# EXTRACT TO READ
This week, while suffering from post-movie-premiere exhaustion, I finally got back to watching films. I have a stack of DVDs waiting and I’m set to tackle them.
And maybe subconsciously, I chose two men-on-the-road movies, “Sideways” and “Five Easy Pieces.” Twenty-four years separate these films, but there are many similarities, and I’ll comment on a few here.
Briefly, Sideways, for those who haven’t seen it, concerns two mid-life crises men on a week-long road trip to Santa Barbara’s wine country. The two–Paul Giamatti and Michael Haden Church–were roommates in college, and now Church’s Jack is about to marry–into money, we see, which would solve at least temporarily his failing acting career. Giamatti’s is an alcoholic wine connoisseur, a failed writer, with a failed marriage, and the inability to move forward. Over the week they both meet a woman each, and slowly Giamatti’s Miles grows up a little.

# MATERIAL SHOWN
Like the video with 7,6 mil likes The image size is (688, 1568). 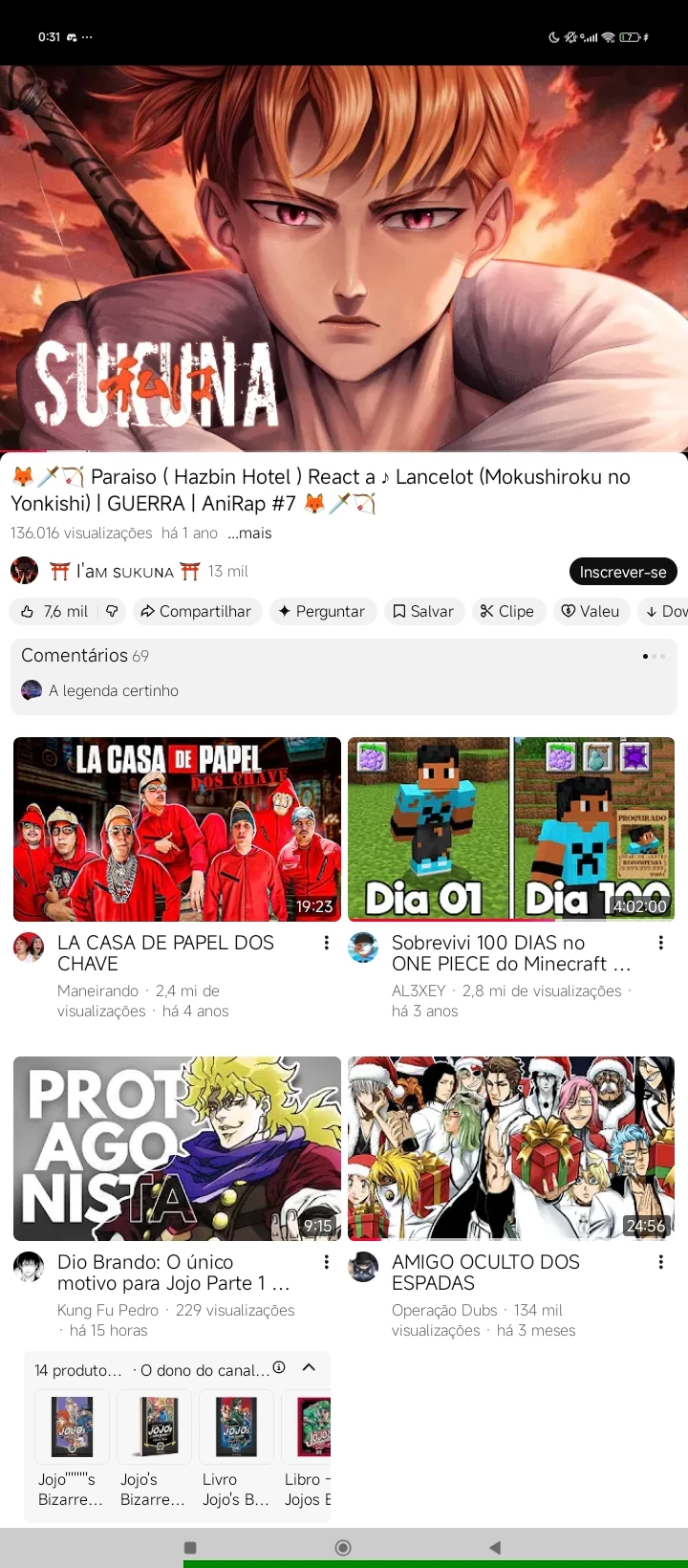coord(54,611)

--

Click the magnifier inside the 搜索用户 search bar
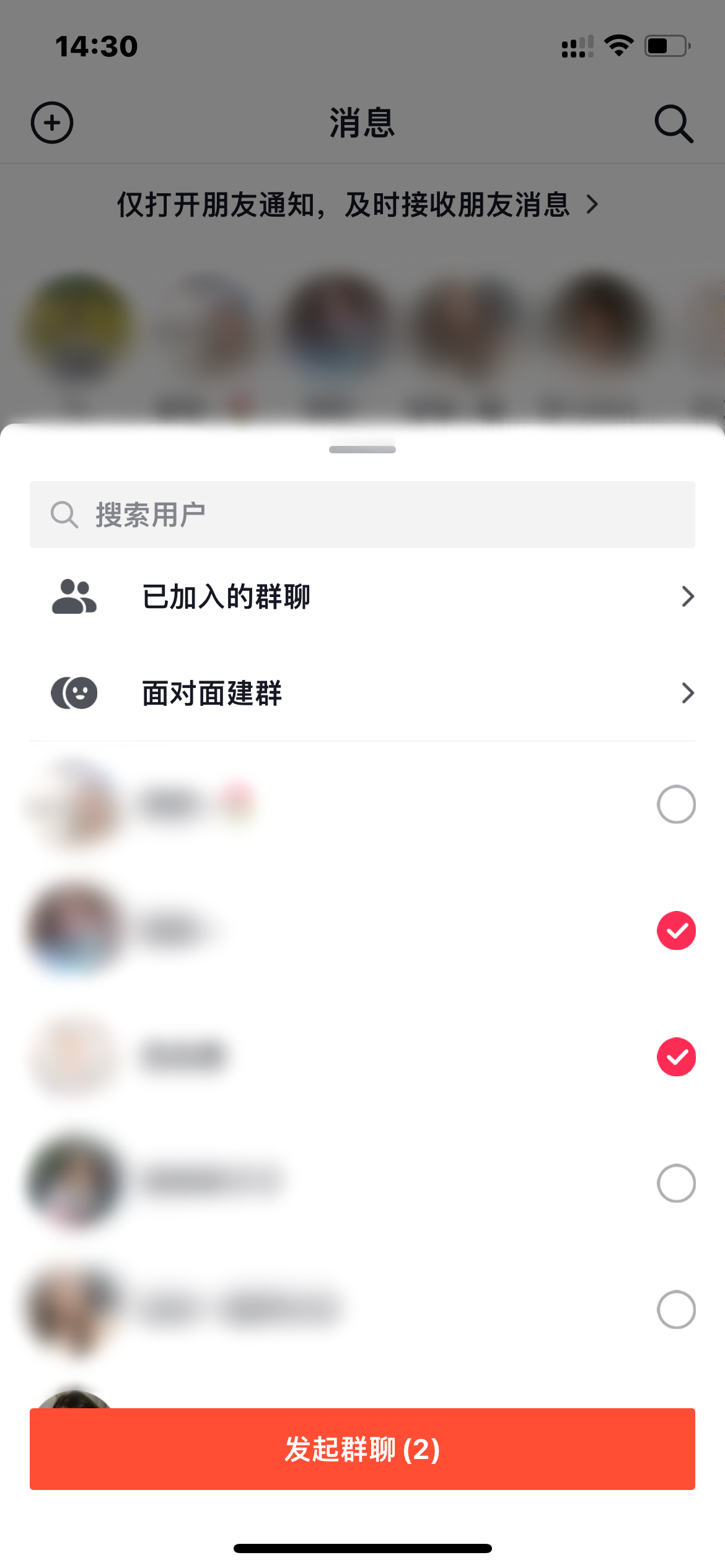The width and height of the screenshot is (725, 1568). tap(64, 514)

# OBJECTIVE 1
According to the piece on "Sideways" and "Five Easy Pieces," where do the two men in "Sideways" take their road trip?
# OBJECTIVE 2
Carry on the piece comparing "Sideways" and "Five Easy Pieces" from its last sentence.

# EXPECTED OUTPUT 1
They take a week-long road trip to Santa Barbara's wine country.

# EXPECTED OUTPUT 2
Five Easy Pieces stars Jack Nicholson as Robert, who we first meet working on an oil field in Wasco, CA. We might mistake Wasco for Waco, Texas, for all the oil and dust, but then again, we might mistake Nicholson’s Robert as just another minimum wage cracker until it’s revealed he’s the lone wolf son of a musical patriarchy. And when that patriarch has two strokes and is near death, Robert is called back up to the family’s retreat off the coast of Washington state.
Both Robert and Miles are in existential crisis, lost, unsure who they are, who they could be, and if anything lies ahead. So they take to the road, Robert on a trip towards the father, and Miles towards (metaphorically) the wife, as if to discover what went wrong.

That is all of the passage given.